= SUPPLIED RECORDS =
##############################

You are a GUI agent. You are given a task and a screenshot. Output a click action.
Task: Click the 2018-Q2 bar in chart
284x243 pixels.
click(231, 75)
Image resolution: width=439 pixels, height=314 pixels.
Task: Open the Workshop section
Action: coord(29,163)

##############################

= WHAT THE EXERCISE ASKS =
An exact copy of the data, with every line intact, is the required answer.

= EXERCISE OUTPUT =
You are a GUI agent. You are given a task and a screenshot. Output a click action.
Task: Click the 2018-Q2 bar in chart
284x243 pixels.
click(231, 75)
Image resolution: width=439 pixels, height=314 pixels.
Task: Open the Workshop section
Action: coord(29,163)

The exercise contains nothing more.